Meta’s lavish AI hiring fuels internal resentment, pay wars and high-profile departures
Wall Street Journal reporting says Meta’s multimillion-dollar offers and a closed-off ‘TBD Lab’ have prompted defections, internal pay fights and questions about talent retention

Meta’s effort to build a top-tier artificial intelligence team by offering massive compensation packages has prompted resentment among longtime employees, a spate of high-profile defections and an internal scramble over resources, according to a Wall Street Journal report.
The Journal reported that Meta has offered some AI recruits packages ranging as high as $250 million to $300 million over four years, with select hires receiving awards the outlet described as reaching roughly $100 million in the first year through combinations of cash, stock and other incentives. The hires have been concentrated into a small, badge-restricted unit near CEO Mark Zuckerberg’s office called the "TBD Lab," the Journal said, and its roster is not visible on the company’s internal directory.
The secrecy and reported pay levels have fueled grumbling across Meta’s Menlo Park campus, where employees said the outsized offers came during a period of tight hiring controls and limited computing resources. Longtime engineers and managers have used competing offers to seek raises and promotions, and some teams told the Journal they felt starved of infrastructure while the new unit secured privileged access.
Several hires left shortly after joining, the Journal reported. Among those who returned to rivals were Avi Verma and Ethan Knight, who left for OpenAI. Researcher Shengjia Zhao, a co‑creator of ChatGPT, nearly returned to OpenAI within a week of joining Meta before the company formalized his role as chief scientist; the Journal reported that move was accompanied by a substantial pay increase, a claim Meta disputes. Toronto-based researcher Rishabh Agarwal resigned after being told he would have to work in person and instead joined Periodic Labs, a startup founded by a former OpenAI executive. Product manager Ruben Mayer, recruited from Scale AI, also left, the Journal said, citing personal reasons.

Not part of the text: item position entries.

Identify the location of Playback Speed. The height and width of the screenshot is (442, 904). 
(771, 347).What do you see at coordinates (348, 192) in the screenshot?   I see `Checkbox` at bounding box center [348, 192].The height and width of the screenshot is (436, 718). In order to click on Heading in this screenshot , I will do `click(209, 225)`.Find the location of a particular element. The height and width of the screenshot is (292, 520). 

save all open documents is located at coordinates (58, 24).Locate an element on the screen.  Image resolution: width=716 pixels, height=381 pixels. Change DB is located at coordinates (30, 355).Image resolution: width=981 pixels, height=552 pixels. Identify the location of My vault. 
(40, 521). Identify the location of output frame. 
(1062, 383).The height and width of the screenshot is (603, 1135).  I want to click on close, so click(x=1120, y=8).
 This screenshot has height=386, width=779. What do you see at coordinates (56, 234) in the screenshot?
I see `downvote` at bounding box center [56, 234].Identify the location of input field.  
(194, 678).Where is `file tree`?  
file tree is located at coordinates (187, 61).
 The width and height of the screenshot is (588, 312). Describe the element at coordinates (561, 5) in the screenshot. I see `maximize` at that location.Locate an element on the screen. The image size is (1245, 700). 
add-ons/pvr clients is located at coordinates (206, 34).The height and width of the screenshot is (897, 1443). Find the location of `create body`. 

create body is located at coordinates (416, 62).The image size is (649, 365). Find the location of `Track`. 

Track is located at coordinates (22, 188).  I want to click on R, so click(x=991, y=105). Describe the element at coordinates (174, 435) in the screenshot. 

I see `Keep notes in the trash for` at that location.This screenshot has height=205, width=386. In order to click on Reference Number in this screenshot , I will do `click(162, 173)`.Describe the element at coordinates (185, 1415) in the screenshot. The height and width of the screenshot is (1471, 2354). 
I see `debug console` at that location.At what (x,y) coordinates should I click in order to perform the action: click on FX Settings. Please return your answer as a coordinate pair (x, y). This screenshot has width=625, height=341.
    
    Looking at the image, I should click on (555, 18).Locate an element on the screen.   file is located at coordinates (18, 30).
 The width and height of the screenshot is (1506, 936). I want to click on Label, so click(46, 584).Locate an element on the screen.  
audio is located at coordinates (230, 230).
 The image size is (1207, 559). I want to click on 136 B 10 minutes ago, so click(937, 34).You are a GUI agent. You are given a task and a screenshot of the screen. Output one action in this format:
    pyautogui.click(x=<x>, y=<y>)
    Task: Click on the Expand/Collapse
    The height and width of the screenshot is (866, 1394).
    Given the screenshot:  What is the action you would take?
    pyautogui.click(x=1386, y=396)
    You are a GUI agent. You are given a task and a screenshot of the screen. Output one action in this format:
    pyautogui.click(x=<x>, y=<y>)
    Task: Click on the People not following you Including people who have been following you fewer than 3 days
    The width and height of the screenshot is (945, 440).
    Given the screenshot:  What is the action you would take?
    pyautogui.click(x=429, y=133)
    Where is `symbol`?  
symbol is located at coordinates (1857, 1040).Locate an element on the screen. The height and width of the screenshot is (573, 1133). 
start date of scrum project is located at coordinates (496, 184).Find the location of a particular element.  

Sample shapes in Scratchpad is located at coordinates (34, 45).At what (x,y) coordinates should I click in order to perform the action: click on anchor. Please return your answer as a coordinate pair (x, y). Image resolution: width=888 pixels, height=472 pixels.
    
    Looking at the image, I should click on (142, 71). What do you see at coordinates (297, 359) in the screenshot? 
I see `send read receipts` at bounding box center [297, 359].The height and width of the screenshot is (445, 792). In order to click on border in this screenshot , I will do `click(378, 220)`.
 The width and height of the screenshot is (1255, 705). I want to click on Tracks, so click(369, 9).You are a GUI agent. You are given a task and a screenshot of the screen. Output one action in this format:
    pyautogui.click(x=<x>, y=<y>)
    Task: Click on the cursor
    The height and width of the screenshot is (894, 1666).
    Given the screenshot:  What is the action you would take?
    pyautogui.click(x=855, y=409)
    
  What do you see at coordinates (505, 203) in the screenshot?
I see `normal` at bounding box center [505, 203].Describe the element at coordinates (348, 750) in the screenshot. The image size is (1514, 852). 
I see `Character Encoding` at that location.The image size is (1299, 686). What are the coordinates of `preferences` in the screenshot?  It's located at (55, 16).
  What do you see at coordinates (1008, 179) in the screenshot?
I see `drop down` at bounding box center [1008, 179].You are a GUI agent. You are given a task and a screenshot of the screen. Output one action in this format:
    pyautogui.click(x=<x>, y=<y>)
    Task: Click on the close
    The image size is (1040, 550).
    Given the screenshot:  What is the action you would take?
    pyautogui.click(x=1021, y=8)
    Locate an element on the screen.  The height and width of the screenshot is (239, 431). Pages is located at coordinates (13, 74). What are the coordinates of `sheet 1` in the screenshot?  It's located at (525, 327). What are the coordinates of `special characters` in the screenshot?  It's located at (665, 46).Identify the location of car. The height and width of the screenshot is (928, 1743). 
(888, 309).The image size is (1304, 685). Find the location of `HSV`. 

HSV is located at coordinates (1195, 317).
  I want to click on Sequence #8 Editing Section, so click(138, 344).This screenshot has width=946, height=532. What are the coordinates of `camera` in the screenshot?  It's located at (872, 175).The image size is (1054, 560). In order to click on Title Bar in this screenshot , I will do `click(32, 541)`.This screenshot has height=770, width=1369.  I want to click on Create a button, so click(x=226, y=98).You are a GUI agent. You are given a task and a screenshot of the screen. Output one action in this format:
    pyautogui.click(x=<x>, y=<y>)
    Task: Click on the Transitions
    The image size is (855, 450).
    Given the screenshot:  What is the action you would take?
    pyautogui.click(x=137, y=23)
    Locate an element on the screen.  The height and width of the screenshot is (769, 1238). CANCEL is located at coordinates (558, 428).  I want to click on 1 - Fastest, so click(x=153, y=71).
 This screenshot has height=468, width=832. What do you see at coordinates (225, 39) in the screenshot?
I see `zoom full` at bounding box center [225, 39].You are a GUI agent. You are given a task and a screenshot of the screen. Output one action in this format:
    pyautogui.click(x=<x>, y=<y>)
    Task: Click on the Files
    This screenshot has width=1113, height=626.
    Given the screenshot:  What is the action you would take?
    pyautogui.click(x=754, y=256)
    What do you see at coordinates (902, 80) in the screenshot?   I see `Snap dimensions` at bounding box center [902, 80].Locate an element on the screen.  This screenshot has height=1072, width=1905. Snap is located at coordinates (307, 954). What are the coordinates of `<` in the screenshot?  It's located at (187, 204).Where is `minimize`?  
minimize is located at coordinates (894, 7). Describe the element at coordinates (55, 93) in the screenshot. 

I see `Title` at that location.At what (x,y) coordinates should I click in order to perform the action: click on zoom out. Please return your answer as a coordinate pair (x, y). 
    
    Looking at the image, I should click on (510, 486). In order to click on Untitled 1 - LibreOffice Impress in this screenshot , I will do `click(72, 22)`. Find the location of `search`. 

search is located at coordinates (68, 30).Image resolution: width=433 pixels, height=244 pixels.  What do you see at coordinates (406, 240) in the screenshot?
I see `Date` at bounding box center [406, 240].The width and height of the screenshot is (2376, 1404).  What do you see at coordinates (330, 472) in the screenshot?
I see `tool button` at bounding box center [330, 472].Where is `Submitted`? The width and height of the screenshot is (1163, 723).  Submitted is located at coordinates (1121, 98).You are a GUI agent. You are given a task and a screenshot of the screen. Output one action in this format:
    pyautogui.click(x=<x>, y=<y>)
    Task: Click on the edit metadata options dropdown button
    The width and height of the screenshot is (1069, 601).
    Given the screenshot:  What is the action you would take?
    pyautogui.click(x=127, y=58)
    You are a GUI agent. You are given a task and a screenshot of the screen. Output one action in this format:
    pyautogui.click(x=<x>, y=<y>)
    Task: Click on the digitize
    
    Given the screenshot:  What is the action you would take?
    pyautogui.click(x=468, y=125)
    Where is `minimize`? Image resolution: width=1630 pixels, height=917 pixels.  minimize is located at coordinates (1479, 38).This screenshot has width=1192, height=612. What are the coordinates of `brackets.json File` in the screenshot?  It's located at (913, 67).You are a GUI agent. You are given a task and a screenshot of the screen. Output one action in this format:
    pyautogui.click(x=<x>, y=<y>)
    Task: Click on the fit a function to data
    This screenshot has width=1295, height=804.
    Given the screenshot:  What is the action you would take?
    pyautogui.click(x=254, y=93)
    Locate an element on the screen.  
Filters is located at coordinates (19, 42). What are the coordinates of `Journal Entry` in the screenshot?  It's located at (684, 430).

Meta told The New York Post that characterization of the situation was "false, exaggerated or mischaracterized," and the company disputed aspects of the Journal’s reporting, including the extent of compensation changes tied to individual hires. In a statement cited by the Post, Meta said it formalized Zhao’s role once the team structure was defined and described him as a scientific lead since the group’s inception.
The Journal said more than 50 AI experts were recruited during the summer hiring push, including 21 from OpenAI, more than a dozen from Google and others from Apple and Elon Musk’s xAI. That influx, and the perceived preferential treatment of some new hires, prompted internal moves: employees who brought outside offers to management sometimes saw their compensation and team assignments adjusted, generating further questions about equity and process.
Experts and former industry HR executives said such concentrated spending can backfire without clear cultural and managerial foundations. Laszlo Bock, former head of human resources at Google, told the Journal that failing to prepare the workplace for an elite cohort risks burning out top talent and wasting the investment.

The situation at Meta reflects broader industry dynamics as AI talent becomes increasingly mobile and well compensated. Companies from established Big Tech firms to early-stage startups have engaged in aggressive recruiting tactics. The Journal and other outlets reported that OpenAI handed out one-time retention bonuses this year, and that offers from startups founded by ex-OpenAI executives, including Mira Murati’s Thinking Machines Lab, have prompted additional movement and bargaining leverage across the sector.
Meta’s AI leadership has exercised tight control over hiring and resource allocation during the internal push, managers told the Journal, with approvals for new roles routed to senior leaders. Some employees said that constrained hiring and opaque decision-making added to frustration as the company sought to scale its AI efforts rapidly.
The departures and public reports have raised questions about how sustainable the current recruitment model will be. While large offers can attract top researchers, retention depends on team integration, access to computing and research support, and workplace culture, according to former executives and hiring experts who commented to the Journal.
Meta declined to provide additional comment beyond statements in the Post and Journal coverage. The company has publicly emphasized its long-term investments in AI research and infrastructure and continues to recruit across a wide range of technical roles as it expands its lab and product efforts.
Industry observers say the competition for AI talent is likely to remain intense, with firms adjusting compensation, workplace policies and strategic structures to keep researchers and engineers amid a fast-moving technology landscape. The short-term influx of top hires has already reshaped internal dynamics at Meta and underscored the broader market pressures shaping where and how AI research is conducted.